#### DATASET CONTENT ####

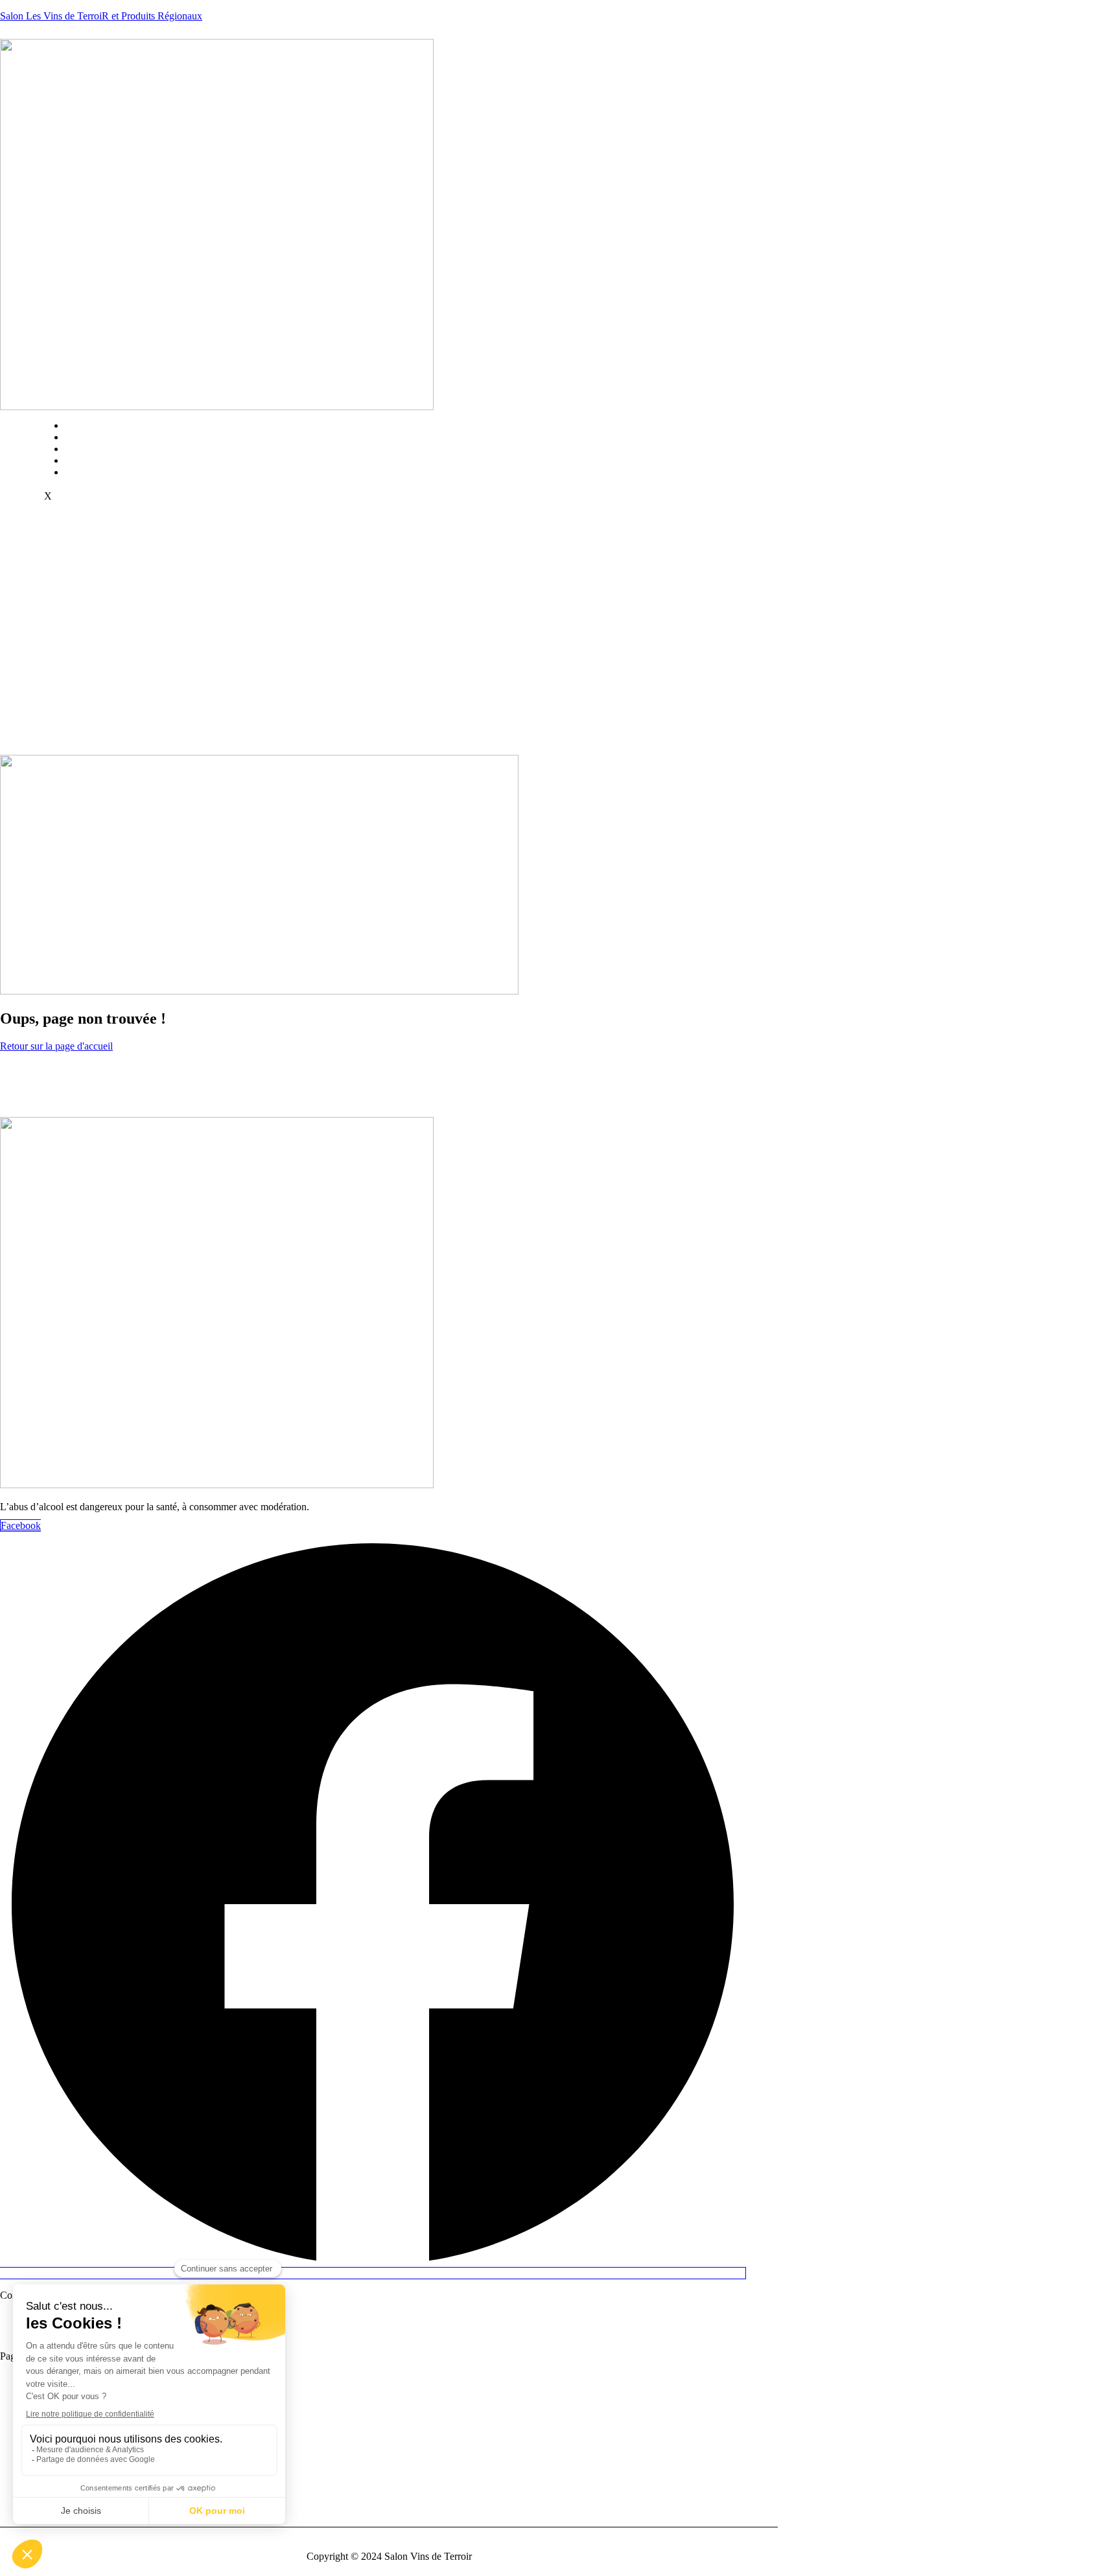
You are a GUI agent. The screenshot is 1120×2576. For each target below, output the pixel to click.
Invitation (97, 448)
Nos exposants (107, 460)
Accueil (94, 425)
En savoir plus (107, 437)
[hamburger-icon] (551, 422)
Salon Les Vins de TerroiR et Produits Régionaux (101, 15)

####

• EXERCISE REQUIREMENTS
From the line that holds "Invitation (97, 448)" down to the last line of the material, copy every line exactly and add nothing.

• EXPECTED ANSWER
Invitation (97, 448)
Nos exposants (107, 460)
Accueil (94, 425)
En savoir plus (107, 437)
[hamburger-icon] (551, 422)
Salon Les Vins de TerroiR et Produits Régionaux (101, 15)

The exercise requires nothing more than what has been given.